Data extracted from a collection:
━━━━━━

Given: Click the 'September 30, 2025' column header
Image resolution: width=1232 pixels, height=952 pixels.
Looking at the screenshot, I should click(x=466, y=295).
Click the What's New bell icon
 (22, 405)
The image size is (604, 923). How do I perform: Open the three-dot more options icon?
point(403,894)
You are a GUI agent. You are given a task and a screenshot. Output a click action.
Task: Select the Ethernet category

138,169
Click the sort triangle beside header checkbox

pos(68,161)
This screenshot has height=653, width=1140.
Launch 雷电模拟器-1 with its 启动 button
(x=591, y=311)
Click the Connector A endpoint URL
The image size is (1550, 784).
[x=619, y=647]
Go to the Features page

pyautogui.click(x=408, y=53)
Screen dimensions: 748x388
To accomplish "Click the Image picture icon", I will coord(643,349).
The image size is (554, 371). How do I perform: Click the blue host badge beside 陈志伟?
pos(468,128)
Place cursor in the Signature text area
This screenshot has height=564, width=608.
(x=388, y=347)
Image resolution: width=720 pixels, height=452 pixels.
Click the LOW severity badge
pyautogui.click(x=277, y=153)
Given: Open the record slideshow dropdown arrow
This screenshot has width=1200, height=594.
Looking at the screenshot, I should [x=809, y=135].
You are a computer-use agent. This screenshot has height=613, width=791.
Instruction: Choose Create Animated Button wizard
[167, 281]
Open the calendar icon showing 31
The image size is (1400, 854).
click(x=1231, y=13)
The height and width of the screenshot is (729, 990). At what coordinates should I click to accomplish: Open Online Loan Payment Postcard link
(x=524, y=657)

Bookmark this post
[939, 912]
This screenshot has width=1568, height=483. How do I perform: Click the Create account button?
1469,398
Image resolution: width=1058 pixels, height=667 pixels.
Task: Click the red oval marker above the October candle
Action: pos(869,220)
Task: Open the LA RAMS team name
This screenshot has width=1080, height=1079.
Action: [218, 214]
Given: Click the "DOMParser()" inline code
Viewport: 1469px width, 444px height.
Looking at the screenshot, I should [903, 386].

━━━━━━

Aim of the task :: Output every line of the data again, exactly.

Solution below ::
Given: Click the 'September 30, 2025' column header
Image resolution: width=1232 pixels, height=952 pixels.
Looking at the screenshot, I should click(x=466, y=295).
Click the What's New bell icon
 (22, 405)
The image size is (604, 923). How do I perform: Open the three-dot more options icon?
point(403,894)
You are a GUI agent. You are given a task and a screenshot. Output a click action.
Task: Select the Ethernet category

138,169
Click the sort triangle beside header checkbox

pos(68,161)
This screenshot has height=653, width=1140.
Launch 雷电模拟器-1 with its 启动 button
(x=591, y=311)
Click the Connector A endpoint URL
The image size is (1550, 784).
[x=619, y=647]
Go to the Features page

pyautogui.click(x=408, y=53)
Screen dimensions: 748x388
To accomplish "Click the Image picture icon", I will coord(643,349).
The image size is (554, 371). How do I perform: Click the blue host badge beside 陈志伟?
pos(468,128)
Place cursor in the Signature text area
This screenshot has height=564, width=608.
(x=388, y=347)
Image resolution: width=720 pixels, height=452 pixels.
Click the LOW severity badge
pyautogui.click(x=277, y=153)
Given: Open the record slideshow dropdown arrow
This screenshot has width=1200, height=594.
Looking at the screenshot, I should [x=809, y=135].
You are a computer-use agent. This screenshot has height=613, width=791.
Instruction: Choose Create Animated Button wizard
[167, 281]
Open the calendar icon showing 31
The image size is (1400, 854).
click(x=1231, y=13)
The height and width of the screenshot is (729, 990). At what coordinates should I click to accomplish: Open Online Loan Payment Postcard link
(x=524, y=657)

Bookmark this post
[939, 912]
This screenshot has width=1568, height=483. How do I perform: Click the Create account button?
1469,398
Image resolution: width=1058 pixels, height=667 pixels.
Task: Click the red oval marker above the October candle
Action: pos(869,220)
Task: Open the LA RAMS team name
This screenshot has width=1080, height=1079.
Action: [218, 214]
Given: Click the "DOMParser()" inline code
Viewport: 1469px width, 444px height.
Looking at the screenshot, I should [903, 386].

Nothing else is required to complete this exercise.